The second day after I felt better, the phone rang. It was Mysterious. At first, our conversation was stilted and awkward. We talked about how much time had passed, and made stupid jokes about the other person at inopportune times. Eventually, the conversation reached the ego-humbling point where he asked if I had time to hang out. I told him that I was leaving for L.A. the next day, and when I returned, I would be leaving for school. Nonplussed, he asked what I was doing that moment, and when I told him I had no plans, he asked if I wanted to go climbing. Before I could think about it, my mouth had committed my body and I found myself riding out to Mission Trails Regional Park.
It was a dry desert winter day where the sun cooked the cold sky into a perfect pale blue. Eventually, I turned around to fix something innocuous on my harness as we passed from the manicured lawns of the coast to the brown scrub of the mountains.
“This is going to be great…I haven’t been climbing in four months or so. Do you have the rope in the trunk?” I asked.
“Rope?” He replied with that old sardonic grin on his face. “Don’t need no rope. Today’s just as good as any to die.”
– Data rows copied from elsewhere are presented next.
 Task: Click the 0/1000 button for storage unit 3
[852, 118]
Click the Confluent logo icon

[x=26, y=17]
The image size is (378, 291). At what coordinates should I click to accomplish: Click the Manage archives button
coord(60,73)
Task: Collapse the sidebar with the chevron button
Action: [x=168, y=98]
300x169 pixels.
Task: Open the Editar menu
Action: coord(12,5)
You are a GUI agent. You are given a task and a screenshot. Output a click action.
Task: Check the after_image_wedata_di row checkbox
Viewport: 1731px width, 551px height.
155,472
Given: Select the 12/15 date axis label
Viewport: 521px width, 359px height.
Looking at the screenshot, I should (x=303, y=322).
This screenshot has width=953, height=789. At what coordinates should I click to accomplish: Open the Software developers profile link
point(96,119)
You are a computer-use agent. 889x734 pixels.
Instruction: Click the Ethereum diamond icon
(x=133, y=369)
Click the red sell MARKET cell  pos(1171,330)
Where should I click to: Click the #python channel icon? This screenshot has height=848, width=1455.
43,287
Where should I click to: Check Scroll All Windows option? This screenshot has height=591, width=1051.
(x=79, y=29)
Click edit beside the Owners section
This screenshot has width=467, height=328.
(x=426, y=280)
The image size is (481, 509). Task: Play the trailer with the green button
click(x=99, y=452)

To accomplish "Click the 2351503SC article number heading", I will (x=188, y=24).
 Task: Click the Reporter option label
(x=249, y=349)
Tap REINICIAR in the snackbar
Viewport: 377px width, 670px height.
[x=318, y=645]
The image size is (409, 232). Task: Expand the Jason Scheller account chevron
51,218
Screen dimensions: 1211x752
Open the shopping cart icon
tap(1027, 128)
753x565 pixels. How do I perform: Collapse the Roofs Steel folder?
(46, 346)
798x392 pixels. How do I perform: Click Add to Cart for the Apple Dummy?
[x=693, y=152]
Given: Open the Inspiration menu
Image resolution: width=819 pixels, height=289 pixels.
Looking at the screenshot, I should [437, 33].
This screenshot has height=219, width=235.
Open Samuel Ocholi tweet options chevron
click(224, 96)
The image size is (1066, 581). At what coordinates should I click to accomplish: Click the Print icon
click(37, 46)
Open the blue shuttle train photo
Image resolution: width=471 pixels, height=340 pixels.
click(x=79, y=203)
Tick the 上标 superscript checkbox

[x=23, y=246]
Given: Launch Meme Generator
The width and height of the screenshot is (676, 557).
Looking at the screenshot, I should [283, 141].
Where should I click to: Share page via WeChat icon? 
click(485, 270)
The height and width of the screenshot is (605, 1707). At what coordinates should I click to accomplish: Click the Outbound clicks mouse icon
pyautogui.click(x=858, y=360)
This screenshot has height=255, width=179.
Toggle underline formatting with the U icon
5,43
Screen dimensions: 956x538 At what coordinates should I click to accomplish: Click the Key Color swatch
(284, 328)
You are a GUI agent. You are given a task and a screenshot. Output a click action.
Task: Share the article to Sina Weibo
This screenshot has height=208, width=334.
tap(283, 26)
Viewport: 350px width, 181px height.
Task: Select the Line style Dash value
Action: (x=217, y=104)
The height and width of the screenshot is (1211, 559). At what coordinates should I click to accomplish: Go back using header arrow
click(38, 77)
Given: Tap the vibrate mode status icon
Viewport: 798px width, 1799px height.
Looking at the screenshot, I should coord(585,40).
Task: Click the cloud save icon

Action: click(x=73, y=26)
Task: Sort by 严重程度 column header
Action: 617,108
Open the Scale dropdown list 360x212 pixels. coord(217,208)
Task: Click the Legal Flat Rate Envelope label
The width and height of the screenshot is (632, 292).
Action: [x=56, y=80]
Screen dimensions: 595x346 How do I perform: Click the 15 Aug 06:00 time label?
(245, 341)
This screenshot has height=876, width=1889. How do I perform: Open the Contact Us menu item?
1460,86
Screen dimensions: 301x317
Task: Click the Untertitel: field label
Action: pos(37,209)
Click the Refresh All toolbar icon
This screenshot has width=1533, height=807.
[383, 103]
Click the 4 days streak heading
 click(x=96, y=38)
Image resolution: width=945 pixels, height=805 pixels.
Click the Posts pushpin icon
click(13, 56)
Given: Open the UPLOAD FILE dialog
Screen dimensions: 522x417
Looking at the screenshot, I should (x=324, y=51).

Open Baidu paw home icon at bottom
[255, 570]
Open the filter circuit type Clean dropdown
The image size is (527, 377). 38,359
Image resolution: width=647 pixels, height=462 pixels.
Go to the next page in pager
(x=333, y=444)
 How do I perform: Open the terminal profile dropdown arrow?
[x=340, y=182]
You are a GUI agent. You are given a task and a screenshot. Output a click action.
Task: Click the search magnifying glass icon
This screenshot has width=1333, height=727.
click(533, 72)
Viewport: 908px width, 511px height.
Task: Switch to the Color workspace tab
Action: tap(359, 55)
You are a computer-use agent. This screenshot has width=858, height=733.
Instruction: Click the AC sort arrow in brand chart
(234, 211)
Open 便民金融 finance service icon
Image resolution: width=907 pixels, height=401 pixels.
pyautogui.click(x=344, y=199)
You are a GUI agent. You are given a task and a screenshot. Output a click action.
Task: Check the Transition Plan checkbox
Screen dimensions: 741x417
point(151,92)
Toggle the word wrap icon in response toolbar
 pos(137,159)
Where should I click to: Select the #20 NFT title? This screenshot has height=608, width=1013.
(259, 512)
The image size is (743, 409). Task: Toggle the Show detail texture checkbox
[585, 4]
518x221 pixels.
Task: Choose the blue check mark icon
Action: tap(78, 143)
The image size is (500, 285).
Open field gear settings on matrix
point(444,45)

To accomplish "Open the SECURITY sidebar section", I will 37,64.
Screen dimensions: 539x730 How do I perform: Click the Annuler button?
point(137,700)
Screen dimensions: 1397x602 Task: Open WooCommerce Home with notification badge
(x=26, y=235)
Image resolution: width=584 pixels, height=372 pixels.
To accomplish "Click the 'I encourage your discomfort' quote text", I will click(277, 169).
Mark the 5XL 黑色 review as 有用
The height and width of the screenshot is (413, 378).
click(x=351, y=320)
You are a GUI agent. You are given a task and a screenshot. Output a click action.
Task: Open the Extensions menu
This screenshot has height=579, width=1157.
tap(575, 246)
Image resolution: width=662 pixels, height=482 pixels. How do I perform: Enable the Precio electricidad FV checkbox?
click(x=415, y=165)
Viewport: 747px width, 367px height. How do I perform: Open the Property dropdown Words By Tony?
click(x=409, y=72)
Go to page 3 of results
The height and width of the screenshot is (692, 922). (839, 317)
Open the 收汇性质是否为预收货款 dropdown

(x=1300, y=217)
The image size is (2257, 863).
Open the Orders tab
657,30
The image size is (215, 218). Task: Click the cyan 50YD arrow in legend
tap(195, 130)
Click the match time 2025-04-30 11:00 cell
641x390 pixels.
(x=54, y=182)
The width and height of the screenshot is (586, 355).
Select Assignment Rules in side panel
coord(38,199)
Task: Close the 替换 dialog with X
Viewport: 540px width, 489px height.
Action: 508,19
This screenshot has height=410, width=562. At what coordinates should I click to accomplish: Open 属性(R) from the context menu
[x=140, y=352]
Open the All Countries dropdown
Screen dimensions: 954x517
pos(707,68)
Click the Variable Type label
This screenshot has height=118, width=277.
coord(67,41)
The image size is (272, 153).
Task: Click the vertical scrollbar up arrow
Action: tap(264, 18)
I had been hearing Mysterious say that stupid phrase for years. He said it about everything, from anything even remotely dangerous like: “Run the stoplight? Well today’s just as good as any to die!” The phrase also was used for incidents that were perfectly silly, like: “Eat twenty Chicken McNuggets that were in the trash and are now covered in yogurt? Today’s just as good as any…”. I wasn’t sure where he had picked up the phrase, but if he could put up with my little idiosyncrasies, I wasn’t going to say anything about his dialect. After all, because of all of the mindless repetition, the words had long lost all meaning to me. But this time, something was wrong about the phrase. The laughter that had always been behind the words was missing.